> _Task_: From the line containing "Instruction: Turn off the Nakit Aktif switch" to the end of the entries, return every line exactly, both ends included, and add nothing.

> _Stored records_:

----------

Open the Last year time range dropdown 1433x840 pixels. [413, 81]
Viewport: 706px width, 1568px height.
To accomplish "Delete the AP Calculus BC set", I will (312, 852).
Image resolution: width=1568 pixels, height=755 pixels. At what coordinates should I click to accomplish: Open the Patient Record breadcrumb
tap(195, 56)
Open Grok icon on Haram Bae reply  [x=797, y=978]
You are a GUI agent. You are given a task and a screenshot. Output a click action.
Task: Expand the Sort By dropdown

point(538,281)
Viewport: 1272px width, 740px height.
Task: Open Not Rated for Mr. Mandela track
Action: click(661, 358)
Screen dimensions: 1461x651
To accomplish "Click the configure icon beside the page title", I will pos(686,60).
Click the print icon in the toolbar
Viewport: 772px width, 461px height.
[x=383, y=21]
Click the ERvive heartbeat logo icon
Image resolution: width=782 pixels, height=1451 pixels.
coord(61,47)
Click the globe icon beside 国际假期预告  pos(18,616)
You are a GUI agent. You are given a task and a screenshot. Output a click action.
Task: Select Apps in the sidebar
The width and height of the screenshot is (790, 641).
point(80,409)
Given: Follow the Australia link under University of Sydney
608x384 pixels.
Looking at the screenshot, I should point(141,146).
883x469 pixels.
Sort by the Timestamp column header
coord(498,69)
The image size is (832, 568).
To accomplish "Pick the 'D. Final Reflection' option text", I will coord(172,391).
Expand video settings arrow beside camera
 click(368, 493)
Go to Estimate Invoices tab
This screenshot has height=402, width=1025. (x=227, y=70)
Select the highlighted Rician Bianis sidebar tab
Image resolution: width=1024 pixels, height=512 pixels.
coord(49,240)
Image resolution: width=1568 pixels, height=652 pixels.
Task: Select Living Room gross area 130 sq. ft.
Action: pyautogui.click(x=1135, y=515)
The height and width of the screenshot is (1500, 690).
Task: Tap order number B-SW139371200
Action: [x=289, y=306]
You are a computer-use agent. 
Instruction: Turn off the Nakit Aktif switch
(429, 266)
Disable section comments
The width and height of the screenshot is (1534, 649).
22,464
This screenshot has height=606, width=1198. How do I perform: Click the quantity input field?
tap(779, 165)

----------

> _Task response_:
Instruction: Turn off the Nakit Aktif switch
(429, 266)
Disable section comments
The width and height of the screenshot is (1534, 649).
22,464
This screenshot has height=606, width=1198. How do I perform: Click the quantity input field?
tap(779, 165)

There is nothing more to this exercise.